At least 19 people were killed in Peshawar, Pakistan in a gun and bomb attack on a Shi’ite mosque on Friday.
Radical Sunni Islamist groups often target mosques frequented by minority Shi’ites, whom they see as infidels.
Armed men broke into the mosque, where people were attending Friday prayers, and opened fire, after which three explosions were heard inside the building according to police.
The Pakistani Taliban, who are fighting against the state to set up a hardline Sunni theocracy, claimed responsibility saying the attack was revenge for Pakistan’s crackdown on militants following a December school massacre.
“Either Pakistan will become your graveyard, or God’s law, sharia, will be implemented,” Taliban commander Khaleefa Omar Mansoor said in a video emailed to reporters. “This is the first in a series of revenge attacks … Wait for the rest.”
The style of the mosque attack was similar to that of the school attack, when gunmen arrived in a car, set it on fire, and broke into the building using a back entrance.
Peshawar’s Hayatabad Medical Complex said at least 19 people had been killed in the latest attack.

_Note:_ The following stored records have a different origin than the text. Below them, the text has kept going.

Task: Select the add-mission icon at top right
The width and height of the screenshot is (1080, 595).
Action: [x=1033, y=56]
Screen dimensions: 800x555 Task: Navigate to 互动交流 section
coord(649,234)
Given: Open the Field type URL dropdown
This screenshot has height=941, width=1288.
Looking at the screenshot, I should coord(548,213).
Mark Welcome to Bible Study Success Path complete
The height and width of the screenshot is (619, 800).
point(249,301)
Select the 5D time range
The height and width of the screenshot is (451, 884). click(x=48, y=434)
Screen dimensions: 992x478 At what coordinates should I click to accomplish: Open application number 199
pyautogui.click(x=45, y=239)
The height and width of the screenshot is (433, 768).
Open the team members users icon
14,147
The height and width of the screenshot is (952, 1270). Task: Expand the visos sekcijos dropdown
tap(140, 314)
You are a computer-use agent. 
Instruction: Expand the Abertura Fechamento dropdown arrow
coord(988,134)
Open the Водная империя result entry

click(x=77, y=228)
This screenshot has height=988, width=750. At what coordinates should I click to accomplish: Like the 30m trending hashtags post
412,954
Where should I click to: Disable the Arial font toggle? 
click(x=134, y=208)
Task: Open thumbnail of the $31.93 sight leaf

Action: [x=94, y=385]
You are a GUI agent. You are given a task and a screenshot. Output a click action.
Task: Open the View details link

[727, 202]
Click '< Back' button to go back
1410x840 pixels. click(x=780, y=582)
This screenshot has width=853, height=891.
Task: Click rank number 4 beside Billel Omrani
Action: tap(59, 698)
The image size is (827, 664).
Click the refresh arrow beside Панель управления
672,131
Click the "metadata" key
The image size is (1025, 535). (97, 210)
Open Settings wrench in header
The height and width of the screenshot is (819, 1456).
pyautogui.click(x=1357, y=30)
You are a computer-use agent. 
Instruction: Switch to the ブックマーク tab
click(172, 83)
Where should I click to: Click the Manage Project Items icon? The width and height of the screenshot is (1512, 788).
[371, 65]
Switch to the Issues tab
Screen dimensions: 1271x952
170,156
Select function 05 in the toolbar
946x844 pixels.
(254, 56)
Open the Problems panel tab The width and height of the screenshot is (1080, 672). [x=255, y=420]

A witness, Shahid Hussain, told Reuters the worshippers had just finished prayers when five or six men wearing military uniforms broke into the mosque and started shooting.
“We had no idea what was going on. One of the attackers then blew himself up and then there was huge smoke and dust all around,” he said.
The Pakistani government has pledged to crack down on all militant groups, and has reintroduced the death penalty, set up military courts to speed convictions and widened its offensive in northwestern areas on the Afghan border where militants find refuge.
Yet Pakistan’s religious minorities including Ahmadis, Christians and Hindus, say the government is doing little to alleviate their daily struggle against discrimination and violence.